- _Problem details_: Scale the rows between the lines holding "[Veg Fried Rice" and "next (282, 452)", inclusive, writing each of those lines out again with its request unchanged. Multiply every coordinate in their answers by 0.6 and round to whole numbers, with halves rounded up.

Records from a data source:

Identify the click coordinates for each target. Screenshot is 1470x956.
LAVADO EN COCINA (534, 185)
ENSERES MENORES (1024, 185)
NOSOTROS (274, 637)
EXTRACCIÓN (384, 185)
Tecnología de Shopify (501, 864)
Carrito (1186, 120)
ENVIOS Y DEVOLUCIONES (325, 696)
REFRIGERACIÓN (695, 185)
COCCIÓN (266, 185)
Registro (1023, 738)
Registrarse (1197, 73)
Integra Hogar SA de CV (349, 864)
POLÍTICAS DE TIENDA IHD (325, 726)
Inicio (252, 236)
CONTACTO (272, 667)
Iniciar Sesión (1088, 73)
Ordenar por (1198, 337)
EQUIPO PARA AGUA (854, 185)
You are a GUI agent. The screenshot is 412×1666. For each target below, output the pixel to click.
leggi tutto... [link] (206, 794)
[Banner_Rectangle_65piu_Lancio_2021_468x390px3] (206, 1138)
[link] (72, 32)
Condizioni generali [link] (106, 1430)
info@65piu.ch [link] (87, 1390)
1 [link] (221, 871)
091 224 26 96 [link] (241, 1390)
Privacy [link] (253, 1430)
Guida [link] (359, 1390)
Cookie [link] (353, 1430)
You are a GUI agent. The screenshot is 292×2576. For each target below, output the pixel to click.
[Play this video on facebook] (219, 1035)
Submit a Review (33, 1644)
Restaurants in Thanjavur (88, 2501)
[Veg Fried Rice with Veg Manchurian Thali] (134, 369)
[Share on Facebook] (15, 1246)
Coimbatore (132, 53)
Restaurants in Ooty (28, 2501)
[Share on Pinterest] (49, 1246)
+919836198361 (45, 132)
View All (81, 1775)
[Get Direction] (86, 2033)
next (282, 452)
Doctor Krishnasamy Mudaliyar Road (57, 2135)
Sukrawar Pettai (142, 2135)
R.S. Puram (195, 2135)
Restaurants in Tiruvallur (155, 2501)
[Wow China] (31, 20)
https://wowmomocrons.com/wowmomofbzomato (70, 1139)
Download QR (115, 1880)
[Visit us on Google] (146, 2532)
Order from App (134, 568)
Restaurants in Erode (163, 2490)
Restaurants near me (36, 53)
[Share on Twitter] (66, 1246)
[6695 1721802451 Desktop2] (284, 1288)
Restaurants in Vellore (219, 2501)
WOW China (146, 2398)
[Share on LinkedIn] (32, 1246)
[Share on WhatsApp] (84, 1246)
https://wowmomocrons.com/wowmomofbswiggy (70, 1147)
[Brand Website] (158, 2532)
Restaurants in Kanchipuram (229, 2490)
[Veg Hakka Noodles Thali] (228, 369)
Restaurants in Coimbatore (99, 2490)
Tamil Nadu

- _Reply_:
[Veg Fried Rice with Veg Manchurian Thali] (80, 221)
[Share on Facebook] (9, 748)
Coimbatore (79, 32)
Restaurants in Ooty (17, 1501)
[Share on Pinterest] (29, 748)
+919836198361 (27, 79)
View All (49, 1065)
[Get Direction] (52, 1220)
next (169, 271)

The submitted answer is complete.